Quote only the lines that start at the line with "Given: Toggle the" and run to the end of the entries; omit the pictures.

[[ RECORD SET, beginning ]]

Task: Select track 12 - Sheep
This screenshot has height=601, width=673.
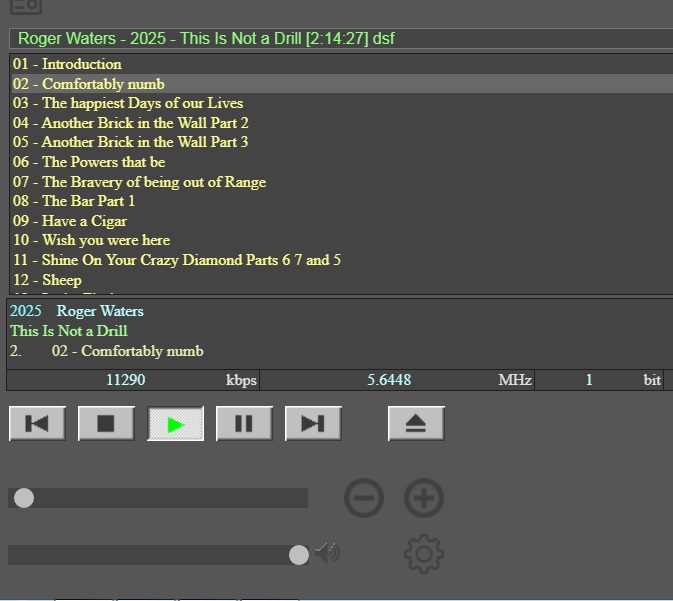Action: coord(47,280)
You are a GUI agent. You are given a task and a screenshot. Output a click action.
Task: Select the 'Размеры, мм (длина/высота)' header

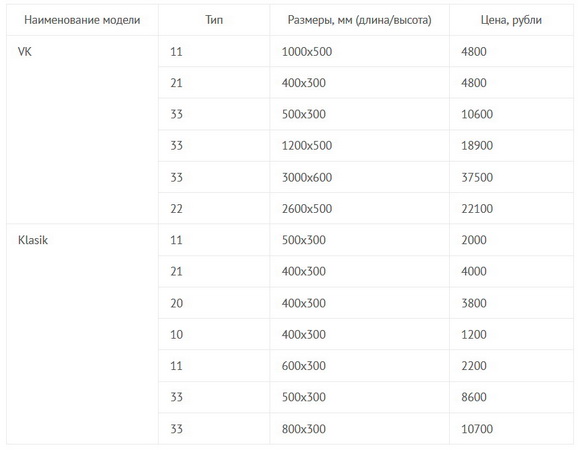360,20
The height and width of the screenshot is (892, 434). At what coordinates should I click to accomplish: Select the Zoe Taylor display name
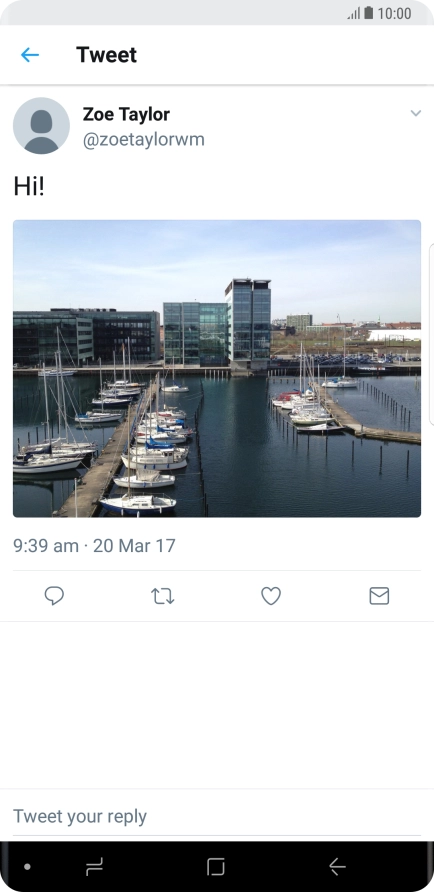click(126, 114)
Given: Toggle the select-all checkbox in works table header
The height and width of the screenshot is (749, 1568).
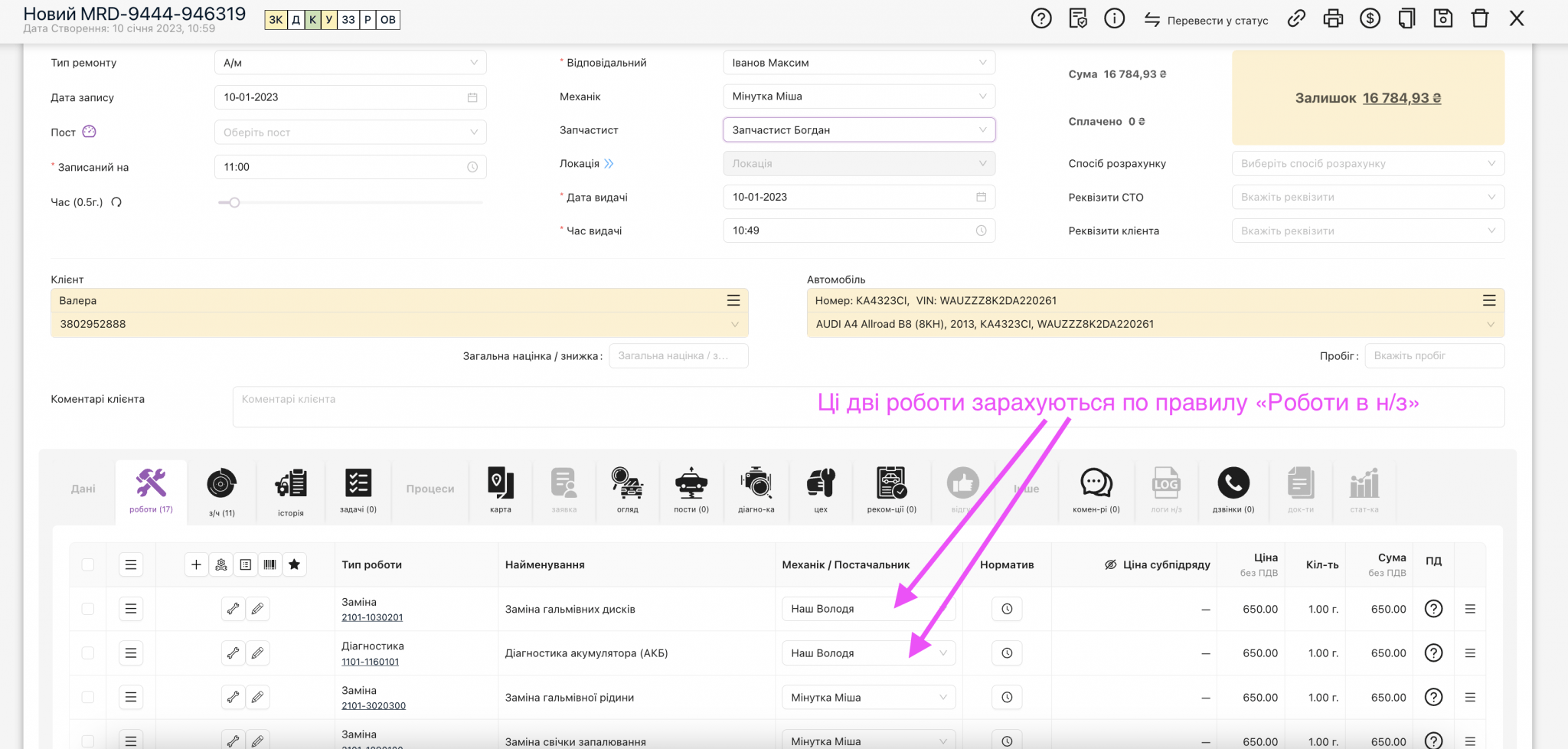Looking at the screenshot, I should point(88,564).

[[ RECORD SET, end ]]

**ANSWER BOX:**
Given: Toggle the select-all checkbox in works table header
The height and width of the screenshot is (749, 1568).
Looking at the screenshot, I should point(88,564).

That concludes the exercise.